▸ **TASK SET**:
• a. Rewrite as a short list the paragraph in the forum thread on weighting model cars that begins "I do not know how much weight you need to add," keeping its main facts.
• b. Quote from the forum thread on weighting model cars the part that opens with the words containing "how about plaster?" and closes with "(Apr 21, 2009)".

# Gluing BBs for weight



## JackM (Jul 29, 2008)

I'm getting ready for winter projects and finally stopped at one of those "manly" outdoor stores and picked up a couple pounds of BBs. My A/C box cars need more weight - steel wheels aren't enough.

So the question is: what glue is best for them? Good ol' Elmers, or something much more expensive? My guess is that Elmers will do for cars where they won't get wet.

JackM


----------



## Scottychaos (Jan 2, 2008)

how about plaster? get, or make, a form of the correct size, fill with bb's, mix the plaster wet, pour it in, and you end up with a brick made of plaster and metal.

Scot


----------



## dieseldude (Apr 21, 2009)

Jack- What you need is some good old fashion "Boxcar BB Glue!"


-Kevin.


----------



## armorsmith (Jun 1, 2008)

Jack,
A member of another forum I read cast some crates in resin. I might consider making a mold of a crate, fill the mold with the BBs, then follow with the casting resin. They can do double duty, weight and scenery.
Bob C.


----------



## Greg Elmassian (Jan 3, 2008)

Be careful if you use a white glue "type", it can absorb moisture and expand.

I'd do it in epoxy or other resin.

Greg


----------



## Homo Habilis (Jul 29, 2011)

Jack:

You may want to review the  > Extra Weight for my Locomotive <  thread from that other site.


----------



## Totalwrecker (Feb 26, 2009)

If you have places to put them wrap them in foil and glue the foil in. 

I got 20 pounds of bird shot at my manly store, takes less space, 'cause the gaps are smaller.....

John


----------



## East Broad Top (Dec 29, 2007)

I mix it bird shot with Bondo. 










Later,

K


----------



## pete (Jan 2, 2008)

I do not know how much weight you need to add but if you go to a sporting goods store look for the fishing dept and get the largest lead sinkers they have 1 or 2 oz smash them flat with a hammer and use them to add weight. Cheap and easy. Glue them with p6000 glue it can be found at hobby stores.


----------



## Nick Jr (Jan 2, 2008)

I use tire balancing weights, they come in various increments and have a peel and stick adhesive on them already. If the adhesive can hold on a vehicle wheel subject to all weather conditions, should do just as good on trains, even if left out doors.


----------



## JackM (Jul 29, 2008)

Some good ideas here. Since my box cars doors don't always stay closed, I guess I need to make something that looks like a normal box car load. Either box up the BBs or get some used wheel weights. Lightweight double-sided tape is likely to loosen in the summer sun. Nothing like having the load shift and pull the entire train off the track (Jack knows because Jack's done it).

Thanks, HH, for the link elsewhere. It's a good discussion of all this (that, like most forumses devolves into a totally different topic - including photos of a really nice old Corvette, although not a split-window so I wasn't too interested.). 

As always, there is no single right answer. For the box cars I think I'll try to get a bunch of wheel weights, skoosh 'em together as much as possible, then paint them black and get some industrial-strength double-stick tape. It's dark in there anyway. The BBs I'll save for the bottom of the overlight hopper cars. Maybe a little gravel on top to make it look real-er. And skoosh (in a different way) whatever glue I have handy and see what happens. If it falls out, I'll use some other glue to glue the glue in.

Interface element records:
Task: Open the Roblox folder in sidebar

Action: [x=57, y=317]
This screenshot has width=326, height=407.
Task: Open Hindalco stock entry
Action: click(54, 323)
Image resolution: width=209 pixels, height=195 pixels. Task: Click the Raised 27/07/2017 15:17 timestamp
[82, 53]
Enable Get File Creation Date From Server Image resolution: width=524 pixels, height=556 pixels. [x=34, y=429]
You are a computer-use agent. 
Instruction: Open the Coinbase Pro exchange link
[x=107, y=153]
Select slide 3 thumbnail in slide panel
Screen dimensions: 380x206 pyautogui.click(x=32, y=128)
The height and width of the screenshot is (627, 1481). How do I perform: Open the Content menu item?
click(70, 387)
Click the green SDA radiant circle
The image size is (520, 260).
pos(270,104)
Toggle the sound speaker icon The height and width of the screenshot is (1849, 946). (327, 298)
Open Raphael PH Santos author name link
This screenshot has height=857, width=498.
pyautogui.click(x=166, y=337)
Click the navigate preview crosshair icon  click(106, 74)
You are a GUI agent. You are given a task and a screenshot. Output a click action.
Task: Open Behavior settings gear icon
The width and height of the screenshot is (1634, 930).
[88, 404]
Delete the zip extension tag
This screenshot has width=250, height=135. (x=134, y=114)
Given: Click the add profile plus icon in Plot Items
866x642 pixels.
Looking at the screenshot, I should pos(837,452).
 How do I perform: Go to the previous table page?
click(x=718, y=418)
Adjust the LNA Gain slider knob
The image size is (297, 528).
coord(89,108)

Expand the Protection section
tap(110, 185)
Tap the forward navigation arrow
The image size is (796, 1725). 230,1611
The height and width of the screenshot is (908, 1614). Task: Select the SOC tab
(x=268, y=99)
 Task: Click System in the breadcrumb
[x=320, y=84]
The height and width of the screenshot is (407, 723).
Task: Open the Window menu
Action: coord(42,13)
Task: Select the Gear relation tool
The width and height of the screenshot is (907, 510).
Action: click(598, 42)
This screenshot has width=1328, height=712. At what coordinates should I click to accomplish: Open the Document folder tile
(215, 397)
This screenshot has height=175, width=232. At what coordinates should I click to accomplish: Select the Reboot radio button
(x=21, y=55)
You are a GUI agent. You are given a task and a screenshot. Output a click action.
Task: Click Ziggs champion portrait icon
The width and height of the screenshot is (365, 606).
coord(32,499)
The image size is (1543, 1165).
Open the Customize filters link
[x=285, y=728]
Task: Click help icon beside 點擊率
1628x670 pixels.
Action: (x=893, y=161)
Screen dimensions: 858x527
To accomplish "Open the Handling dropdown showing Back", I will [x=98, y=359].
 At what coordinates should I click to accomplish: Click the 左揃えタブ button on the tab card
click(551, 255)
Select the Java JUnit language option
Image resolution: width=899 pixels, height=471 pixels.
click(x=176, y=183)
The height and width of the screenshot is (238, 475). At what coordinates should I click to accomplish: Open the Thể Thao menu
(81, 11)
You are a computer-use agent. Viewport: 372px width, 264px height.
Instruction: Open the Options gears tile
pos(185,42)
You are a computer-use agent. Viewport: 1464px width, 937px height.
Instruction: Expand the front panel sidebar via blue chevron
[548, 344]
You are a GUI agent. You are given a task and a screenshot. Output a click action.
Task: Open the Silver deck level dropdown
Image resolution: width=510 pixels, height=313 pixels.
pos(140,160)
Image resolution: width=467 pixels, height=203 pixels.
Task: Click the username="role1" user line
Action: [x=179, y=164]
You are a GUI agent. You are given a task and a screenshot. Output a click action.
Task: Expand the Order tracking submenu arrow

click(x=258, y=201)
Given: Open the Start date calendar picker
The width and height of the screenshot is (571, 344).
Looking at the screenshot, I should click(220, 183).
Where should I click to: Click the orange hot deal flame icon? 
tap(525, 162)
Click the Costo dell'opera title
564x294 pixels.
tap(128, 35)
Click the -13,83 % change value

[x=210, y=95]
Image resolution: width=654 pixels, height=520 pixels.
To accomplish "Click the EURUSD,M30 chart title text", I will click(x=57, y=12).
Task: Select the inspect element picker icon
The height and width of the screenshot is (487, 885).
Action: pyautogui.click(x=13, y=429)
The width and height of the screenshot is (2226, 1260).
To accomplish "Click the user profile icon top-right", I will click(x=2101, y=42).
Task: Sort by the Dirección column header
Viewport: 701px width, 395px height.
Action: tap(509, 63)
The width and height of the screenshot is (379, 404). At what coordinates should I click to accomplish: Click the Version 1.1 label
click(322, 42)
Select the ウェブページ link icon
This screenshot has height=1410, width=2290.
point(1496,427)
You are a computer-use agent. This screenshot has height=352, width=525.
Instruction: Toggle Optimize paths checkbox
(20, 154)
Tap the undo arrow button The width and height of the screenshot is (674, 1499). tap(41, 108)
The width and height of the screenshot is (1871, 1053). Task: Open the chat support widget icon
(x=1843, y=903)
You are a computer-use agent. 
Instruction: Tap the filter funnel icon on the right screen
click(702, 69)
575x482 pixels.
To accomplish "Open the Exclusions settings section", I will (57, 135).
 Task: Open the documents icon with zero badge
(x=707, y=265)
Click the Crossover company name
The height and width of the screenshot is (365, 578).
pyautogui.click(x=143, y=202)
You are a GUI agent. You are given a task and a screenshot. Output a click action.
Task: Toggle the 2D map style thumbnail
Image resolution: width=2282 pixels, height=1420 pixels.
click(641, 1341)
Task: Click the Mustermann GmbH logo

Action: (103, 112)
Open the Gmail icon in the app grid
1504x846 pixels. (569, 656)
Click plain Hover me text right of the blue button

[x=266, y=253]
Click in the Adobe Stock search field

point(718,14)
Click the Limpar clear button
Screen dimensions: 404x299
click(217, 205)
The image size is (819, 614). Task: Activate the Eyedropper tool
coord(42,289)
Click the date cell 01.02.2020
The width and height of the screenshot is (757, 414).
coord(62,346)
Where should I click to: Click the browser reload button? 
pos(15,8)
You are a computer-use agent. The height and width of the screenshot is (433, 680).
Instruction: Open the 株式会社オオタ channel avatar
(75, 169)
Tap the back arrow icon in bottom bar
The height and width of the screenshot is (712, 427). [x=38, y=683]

▸ **EXPECTED ANSWERS**:
• a.
- Go to the fishing department of a sporting goods store.
- Get the largest lead sinkers there, 1 or 2 oz.
- Smash them flat with a hammer and use them to add weight.
- Glue them with p6000 glue, which hobby stores carry.
- The method is cheap and easy.

• b.
how about plaster? get, or make, a form of the correct size, fill with bb's, mix the plaster wet, pour it in, and you end up with a brick made of plaster and metal.

Scot


----------



## dieseldude (Apr 21, 2009)